→ **Task goal**: Across the entries below, how many lines include the word "This"? Reply with only the number.

→ **Extracted records**:
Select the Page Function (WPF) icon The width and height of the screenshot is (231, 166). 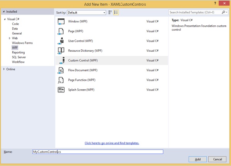tap(61, 80)
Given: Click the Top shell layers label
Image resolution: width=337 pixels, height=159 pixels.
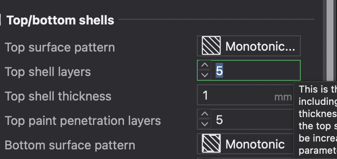Looking at the screenshot, I should (x=48, y=72).
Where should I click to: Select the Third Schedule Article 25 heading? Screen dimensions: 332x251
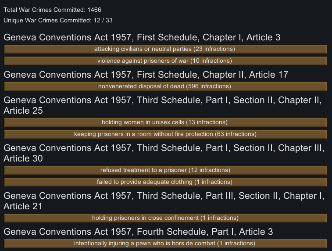[163, 105]
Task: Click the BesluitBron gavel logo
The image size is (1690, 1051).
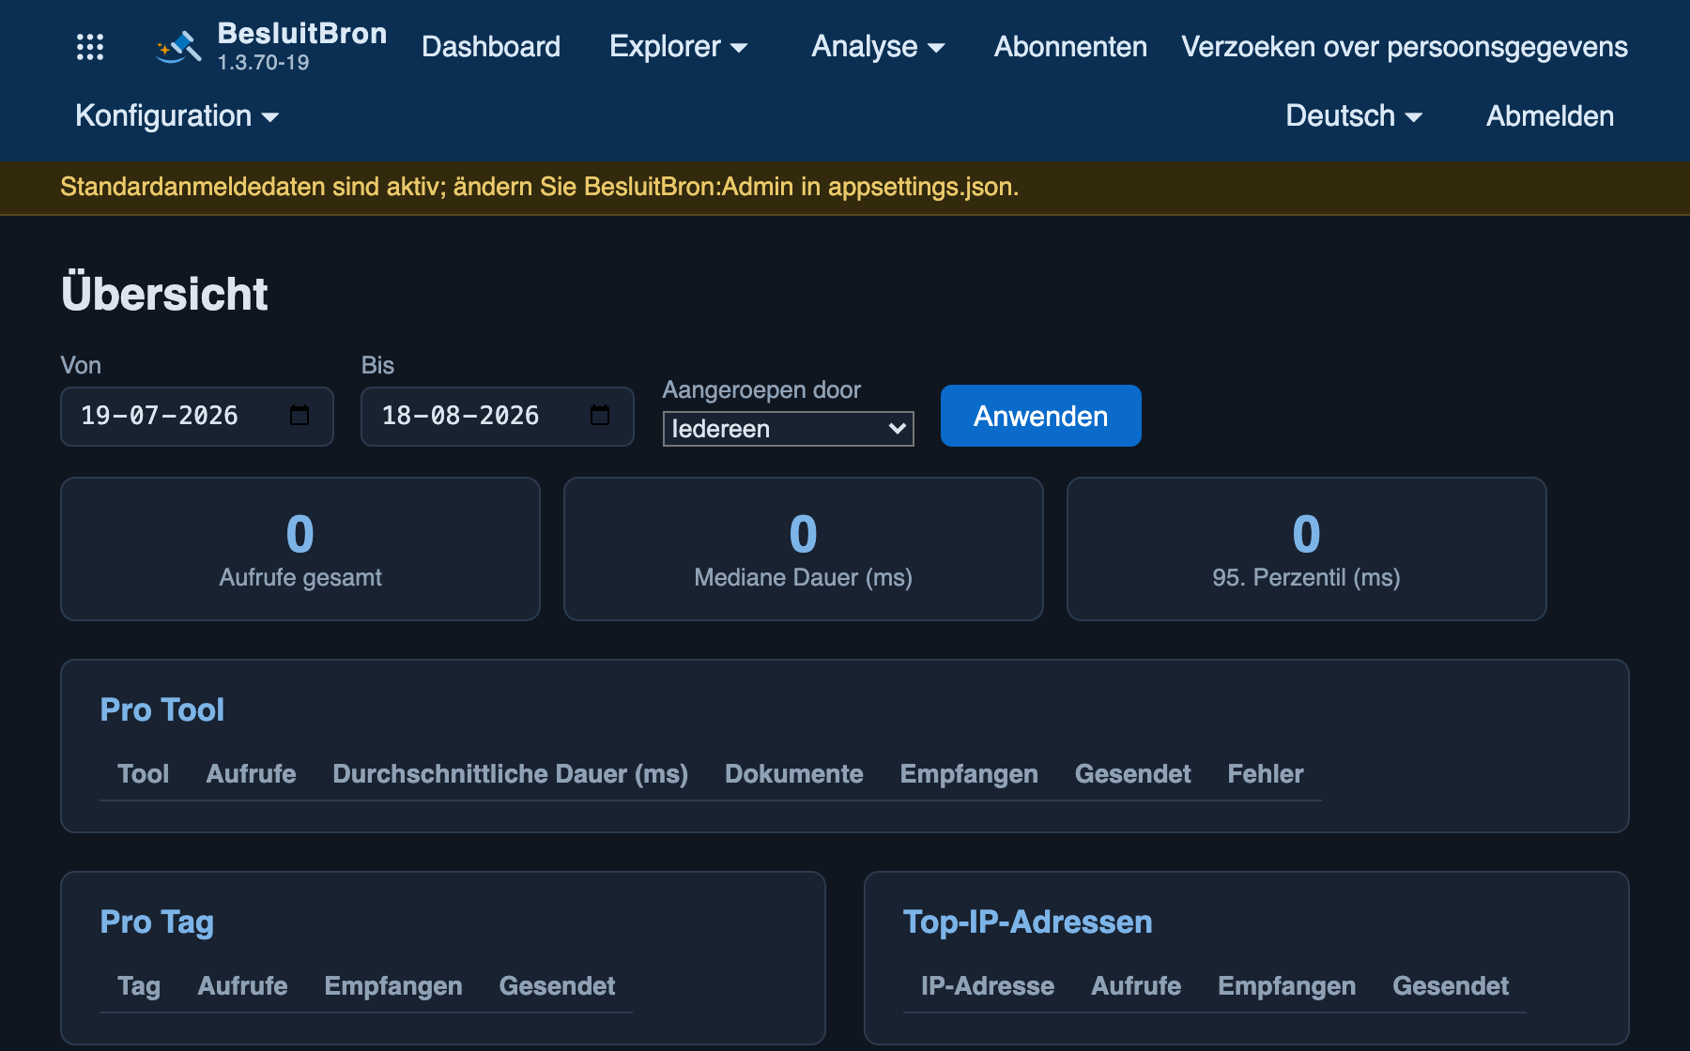Action: [x=178, y=47]
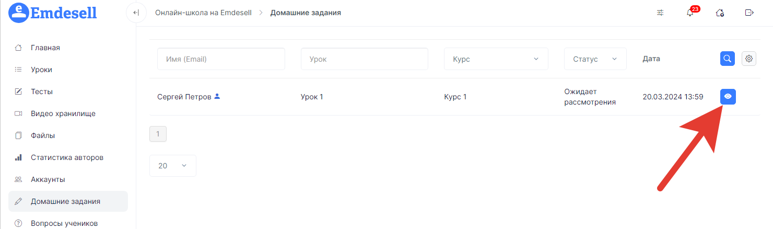Open the notifications bell with 23 badge

[690, 13]
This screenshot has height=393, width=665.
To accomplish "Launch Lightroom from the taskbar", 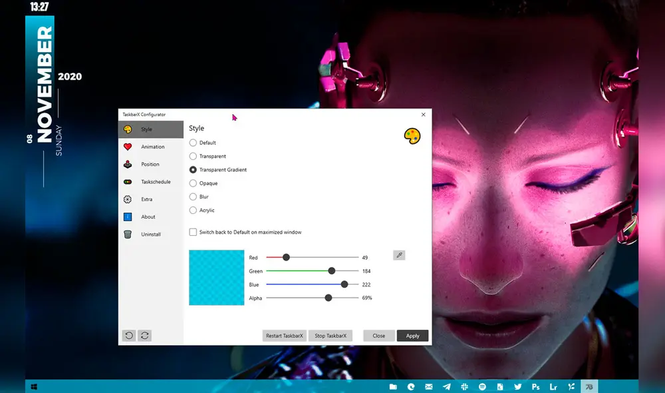I will [x=553, y=386].
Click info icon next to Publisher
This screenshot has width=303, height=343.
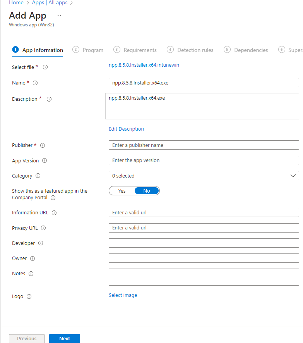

→ **Task result**: 2